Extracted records
=== Section Start ===
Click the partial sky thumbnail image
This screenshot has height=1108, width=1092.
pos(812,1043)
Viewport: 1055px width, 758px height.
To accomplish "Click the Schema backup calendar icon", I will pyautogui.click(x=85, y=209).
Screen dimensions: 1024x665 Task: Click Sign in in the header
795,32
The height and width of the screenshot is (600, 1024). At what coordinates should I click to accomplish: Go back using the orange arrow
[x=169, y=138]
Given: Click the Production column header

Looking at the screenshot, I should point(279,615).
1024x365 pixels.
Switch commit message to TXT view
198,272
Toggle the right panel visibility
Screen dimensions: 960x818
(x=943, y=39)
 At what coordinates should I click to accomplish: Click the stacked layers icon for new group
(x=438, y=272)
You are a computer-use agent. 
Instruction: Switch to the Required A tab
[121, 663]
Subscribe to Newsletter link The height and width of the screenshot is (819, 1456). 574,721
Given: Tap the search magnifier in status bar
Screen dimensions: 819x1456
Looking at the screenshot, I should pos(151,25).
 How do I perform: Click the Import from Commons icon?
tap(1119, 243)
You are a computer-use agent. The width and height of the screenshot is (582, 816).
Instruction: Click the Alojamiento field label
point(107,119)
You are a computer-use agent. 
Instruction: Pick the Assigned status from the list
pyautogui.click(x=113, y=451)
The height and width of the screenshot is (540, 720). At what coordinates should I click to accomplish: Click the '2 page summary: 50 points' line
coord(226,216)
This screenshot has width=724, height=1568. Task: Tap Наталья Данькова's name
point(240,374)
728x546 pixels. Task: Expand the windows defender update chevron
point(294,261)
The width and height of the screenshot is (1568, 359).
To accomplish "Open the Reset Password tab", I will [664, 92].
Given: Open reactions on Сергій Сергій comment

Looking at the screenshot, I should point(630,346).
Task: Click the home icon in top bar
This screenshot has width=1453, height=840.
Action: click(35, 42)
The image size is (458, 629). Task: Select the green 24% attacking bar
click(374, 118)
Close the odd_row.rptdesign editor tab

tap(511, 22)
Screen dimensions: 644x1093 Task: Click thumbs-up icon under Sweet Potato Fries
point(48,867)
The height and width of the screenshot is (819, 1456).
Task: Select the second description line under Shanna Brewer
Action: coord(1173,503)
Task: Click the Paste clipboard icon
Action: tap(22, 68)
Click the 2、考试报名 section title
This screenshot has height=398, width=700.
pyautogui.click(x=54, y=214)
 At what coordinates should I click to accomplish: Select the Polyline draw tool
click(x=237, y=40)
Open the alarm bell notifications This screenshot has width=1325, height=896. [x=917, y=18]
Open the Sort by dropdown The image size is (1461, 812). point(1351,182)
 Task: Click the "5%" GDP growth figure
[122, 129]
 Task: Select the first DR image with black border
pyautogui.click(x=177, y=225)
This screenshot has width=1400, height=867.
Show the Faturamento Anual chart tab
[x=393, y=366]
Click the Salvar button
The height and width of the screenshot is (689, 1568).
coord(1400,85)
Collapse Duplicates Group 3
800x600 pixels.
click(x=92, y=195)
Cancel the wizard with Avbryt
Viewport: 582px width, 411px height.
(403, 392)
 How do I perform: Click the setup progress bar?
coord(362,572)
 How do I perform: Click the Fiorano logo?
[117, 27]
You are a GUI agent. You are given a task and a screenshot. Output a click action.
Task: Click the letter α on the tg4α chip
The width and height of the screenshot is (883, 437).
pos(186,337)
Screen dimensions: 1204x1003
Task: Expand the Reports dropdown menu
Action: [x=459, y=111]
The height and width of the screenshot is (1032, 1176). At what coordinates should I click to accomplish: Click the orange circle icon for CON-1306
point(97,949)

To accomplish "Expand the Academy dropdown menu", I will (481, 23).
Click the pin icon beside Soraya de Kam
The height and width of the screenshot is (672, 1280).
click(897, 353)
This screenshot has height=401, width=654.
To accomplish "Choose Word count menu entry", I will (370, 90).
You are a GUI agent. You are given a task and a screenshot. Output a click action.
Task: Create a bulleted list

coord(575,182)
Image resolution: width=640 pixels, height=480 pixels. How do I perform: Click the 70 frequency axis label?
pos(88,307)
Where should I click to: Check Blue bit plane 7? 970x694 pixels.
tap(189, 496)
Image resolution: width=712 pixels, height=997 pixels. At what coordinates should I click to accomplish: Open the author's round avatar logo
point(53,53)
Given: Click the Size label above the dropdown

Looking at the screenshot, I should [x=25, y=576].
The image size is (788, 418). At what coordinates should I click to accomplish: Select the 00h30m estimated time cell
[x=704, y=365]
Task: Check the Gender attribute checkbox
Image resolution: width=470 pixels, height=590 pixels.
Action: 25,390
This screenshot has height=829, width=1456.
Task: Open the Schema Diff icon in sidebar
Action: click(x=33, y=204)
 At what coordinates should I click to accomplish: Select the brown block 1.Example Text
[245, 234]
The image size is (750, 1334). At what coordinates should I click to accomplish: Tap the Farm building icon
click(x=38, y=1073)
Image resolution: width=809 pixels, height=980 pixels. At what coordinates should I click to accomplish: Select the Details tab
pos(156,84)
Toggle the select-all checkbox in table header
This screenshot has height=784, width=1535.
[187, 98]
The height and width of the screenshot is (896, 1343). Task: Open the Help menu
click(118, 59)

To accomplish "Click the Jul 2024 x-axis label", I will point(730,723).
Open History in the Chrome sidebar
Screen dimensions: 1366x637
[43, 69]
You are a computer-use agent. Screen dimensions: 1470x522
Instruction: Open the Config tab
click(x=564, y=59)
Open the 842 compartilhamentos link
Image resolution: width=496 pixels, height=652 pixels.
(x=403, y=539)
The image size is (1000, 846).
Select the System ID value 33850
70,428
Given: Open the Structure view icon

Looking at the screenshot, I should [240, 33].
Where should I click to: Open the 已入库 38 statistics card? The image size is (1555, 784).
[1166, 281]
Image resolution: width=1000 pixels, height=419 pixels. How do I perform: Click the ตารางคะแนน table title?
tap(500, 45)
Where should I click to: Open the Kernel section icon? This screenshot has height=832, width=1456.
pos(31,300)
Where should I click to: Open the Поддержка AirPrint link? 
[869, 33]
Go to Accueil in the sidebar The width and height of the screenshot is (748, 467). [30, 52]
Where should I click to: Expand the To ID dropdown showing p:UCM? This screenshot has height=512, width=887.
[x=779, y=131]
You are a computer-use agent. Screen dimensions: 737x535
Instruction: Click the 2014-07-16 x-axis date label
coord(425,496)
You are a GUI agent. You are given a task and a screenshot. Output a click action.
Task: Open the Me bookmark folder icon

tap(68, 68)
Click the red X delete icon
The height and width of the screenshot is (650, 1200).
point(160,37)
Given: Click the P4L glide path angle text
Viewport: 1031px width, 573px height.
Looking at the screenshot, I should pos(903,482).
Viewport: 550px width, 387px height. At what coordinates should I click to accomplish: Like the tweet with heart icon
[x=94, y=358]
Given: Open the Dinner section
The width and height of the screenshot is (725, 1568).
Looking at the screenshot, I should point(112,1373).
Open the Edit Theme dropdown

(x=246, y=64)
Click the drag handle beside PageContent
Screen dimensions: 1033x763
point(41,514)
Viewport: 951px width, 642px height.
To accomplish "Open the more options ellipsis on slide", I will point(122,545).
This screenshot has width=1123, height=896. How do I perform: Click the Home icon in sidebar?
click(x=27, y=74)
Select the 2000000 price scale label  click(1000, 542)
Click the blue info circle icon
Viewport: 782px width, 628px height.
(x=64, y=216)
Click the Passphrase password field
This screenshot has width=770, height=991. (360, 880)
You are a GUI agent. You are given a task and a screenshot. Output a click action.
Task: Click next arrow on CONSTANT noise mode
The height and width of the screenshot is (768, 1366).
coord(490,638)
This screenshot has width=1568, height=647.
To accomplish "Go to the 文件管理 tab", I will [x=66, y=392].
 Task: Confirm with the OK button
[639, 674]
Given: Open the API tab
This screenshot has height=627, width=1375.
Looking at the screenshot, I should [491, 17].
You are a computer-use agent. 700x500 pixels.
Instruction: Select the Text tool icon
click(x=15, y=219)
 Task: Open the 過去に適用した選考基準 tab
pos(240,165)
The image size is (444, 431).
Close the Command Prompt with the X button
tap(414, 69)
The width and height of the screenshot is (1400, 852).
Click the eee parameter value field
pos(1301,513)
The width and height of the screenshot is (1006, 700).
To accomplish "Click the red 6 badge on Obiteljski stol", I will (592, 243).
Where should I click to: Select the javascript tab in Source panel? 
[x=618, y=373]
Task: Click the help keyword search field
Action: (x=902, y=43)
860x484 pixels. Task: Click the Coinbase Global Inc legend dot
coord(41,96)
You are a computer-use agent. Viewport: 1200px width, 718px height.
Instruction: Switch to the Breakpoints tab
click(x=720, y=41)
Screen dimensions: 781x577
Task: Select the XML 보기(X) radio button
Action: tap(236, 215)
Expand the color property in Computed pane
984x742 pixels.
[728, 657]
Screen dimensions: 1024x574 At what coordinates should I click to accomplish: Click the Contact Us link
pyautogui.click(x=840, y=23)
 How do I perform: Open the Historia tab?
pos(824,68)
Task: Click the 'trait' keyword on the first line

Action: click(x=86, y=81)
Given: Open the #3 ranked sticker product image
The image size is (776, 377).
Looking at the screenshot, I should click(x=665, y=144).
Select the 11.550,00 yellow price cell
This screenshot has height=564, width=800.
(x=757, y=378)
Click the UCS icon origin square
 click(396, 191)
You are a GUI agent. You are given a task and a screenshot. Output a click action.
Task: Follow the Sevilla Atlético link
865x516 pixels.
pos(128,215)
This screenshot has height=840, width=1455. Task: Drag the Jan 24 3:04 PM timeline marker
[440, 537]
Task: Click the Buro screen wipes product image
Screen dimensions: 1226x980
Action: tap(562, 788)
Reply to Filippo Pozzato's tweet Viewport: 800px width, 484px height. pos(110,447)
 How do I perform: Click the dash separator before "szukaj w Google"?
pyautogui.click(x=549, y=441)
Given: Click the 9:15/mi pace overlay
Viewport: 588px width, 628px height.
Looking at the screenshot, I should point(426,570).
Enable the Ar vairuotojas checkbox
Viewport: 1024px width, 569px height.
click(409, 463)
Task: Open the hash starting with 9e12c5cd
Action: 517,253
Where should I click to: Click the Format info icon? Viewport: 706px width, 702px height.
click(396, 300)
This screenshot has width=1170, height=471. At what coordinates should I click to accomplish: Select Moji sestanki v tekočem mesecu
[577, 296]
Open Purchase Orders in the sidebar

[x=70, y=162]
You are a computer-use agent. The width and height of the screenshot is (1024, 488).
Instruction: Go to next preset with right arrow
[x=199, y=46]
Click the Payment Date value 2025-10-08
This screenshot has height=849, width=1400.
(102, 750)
=== Section End ===
- [Brief]: Given the data above, transcribe exactly the lines from the one containing "You are a computer-use agent. 700x500 pixels." down to the one containing "The width and height of the screenshot is (1006, 700).", and no others.

- [Answer space]:
You are a computer-use agent. 700x500 pixels.
Instruction: Select the Text tool icon
click(x=15, y=219)
 Task: Open the 過去に適用した選考基準 tab
pos(240,165)
The image size is (444, 431).
Close the Command Prompt with the X button
tap(414, 69)
The width and height of the screenshot is (1400, 852).
Click the eee parameter value field
pos(1301,513)
The width and height of the screenshot is (1006, 700).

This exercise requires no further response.